Hurley-Walker et al. have reported the discovery of a transient radio-source with unusually slow periodic emission. Using data from the Murchison Widefield Array (MWA), the precursor to the SKA-Low telescope, the team detected emission with an 18.18 minute periodicity from GLEAM-X J162759.5-523504.3. The emission is highly linearly polarized, bright, persists for 30--60 s on each occurrence and is visible across a broad frequency range. By measuring the dispersion of the radio pulses with respect to frequency, the team localized the source to within our Galaxy and suggest that it could be an ultra-long-period magnetar.
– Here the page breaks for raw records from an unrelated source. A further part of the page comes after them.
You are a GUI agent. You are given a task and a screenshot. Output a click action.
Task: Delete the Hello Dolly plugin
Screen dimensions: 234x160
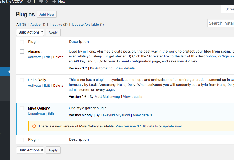(58, 85)
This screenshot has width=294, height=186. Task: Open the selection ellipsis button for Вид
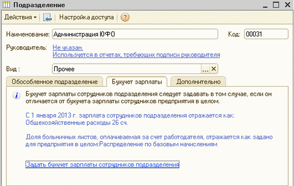pyautogui.click(x=205, y=69)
The fluence of the pulses is variable but broadly follows a distribution with two "on" intervals approximately 30 days wide (3 January--2 February and 28 February--28 March 2018) and a 26-day null interval between them. The detections are all serendipitous in archival data, leading to heterogeneous coverage. During the "on" intervals, at every time when they predict they would detect a pulse, they do so (that is, there is no obvious nulling). The image above shows a selection of pulses from these "on" periods, with flux densities are normalized to the peak of each pulse for readability. The colour range spans 88 MHz (cyan) to 215 MHz (magenta) and the detections span 84 days in January to March 2018. The paper was published in last week's issue of Nature.